What the task asks:
Write out, word for word, every line in the data below from the one containing "The height and width of the screenshot is (369, 600)." to the one containing "Open the 工具(T)", both of them included.

Saved data entries
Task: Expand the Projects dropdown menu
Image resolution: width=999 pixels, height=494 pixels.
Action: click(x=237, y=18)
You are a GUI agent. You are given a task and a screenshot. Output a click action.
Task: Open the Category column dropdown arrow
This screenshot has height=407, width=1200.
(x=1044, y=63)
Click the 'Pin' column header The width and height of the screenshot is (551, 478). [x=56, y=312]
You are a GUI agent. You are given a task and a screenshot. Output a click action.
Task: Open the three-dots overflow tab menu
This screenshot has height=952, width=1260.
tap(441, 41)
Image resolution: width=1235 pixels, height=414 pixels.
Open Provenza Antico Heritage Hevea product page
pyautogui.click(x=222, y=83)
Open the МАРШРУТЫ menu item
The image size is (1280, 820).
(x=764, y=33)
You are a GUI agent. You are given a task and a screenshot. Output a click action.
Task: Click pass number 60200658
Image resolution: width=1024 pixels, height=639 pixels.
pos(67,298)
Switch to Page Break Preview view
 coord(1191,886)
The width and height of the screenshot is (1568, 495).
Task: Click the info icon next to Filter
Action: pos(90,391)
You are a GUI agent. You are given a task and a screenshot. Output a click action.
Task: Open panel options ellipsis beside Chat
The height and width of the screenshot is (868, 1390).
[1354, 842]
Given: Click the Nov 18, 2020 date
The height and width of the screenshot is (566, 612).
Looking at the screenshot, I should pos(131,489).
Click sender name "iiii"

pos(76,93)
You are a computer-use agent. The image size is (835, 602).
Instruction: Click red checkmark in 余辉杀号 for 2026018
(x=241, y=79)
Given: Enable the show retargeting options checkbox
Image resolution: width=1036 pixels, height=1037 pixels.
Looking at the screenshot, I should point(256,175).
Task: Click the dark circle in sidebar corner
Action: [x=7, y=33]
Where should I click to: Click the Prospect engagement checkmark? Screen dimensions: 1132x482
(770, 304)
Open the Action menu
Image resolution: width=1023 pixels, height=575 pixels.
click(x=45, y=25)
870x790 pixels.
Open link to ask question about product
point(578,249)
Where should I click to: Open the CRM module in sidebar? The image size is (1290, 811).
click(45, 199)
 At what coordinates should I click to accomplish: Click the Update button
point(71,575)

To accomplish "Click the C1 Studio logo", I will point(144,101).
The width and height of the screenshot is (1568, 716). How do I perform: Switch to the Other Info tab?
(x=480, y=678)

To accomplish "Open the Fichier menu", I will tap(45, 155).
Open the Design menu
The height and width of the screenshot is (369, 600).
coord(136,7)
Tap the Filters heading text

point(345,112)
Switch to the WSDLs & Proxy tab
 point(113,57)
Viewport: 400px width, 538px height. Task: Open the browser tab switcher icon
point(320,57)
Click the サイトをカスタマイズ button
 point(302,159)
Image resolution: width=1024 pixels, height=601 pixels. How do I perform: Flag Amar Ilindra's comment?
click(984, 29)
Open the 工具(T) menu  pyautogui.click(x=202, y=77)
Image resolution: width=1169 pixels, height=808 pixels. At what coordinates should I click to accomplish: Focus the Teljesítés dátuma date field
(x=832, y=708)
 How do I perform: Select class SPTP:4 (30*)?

Task answer:
The height and width of the screenshot is (369, 600).
coord(136,7)
Tap the Filters heading text

point(345,112)
Switch to the WSDLs & Proxy tab
 point(113,57)
Viewport: 400px width, 538px height. Task: Open the browser tab switcher icon
point(320,57)
Click the サイトをカスタマイズ button
 point(302,159)
Image resolution: width=1024 pixels, height=601 pixels. How do I perform: Flag Amar Ilindra's comment?
click(984, 29)
Open the 工具(T) menu  pyautogui.click(x=202, y=77)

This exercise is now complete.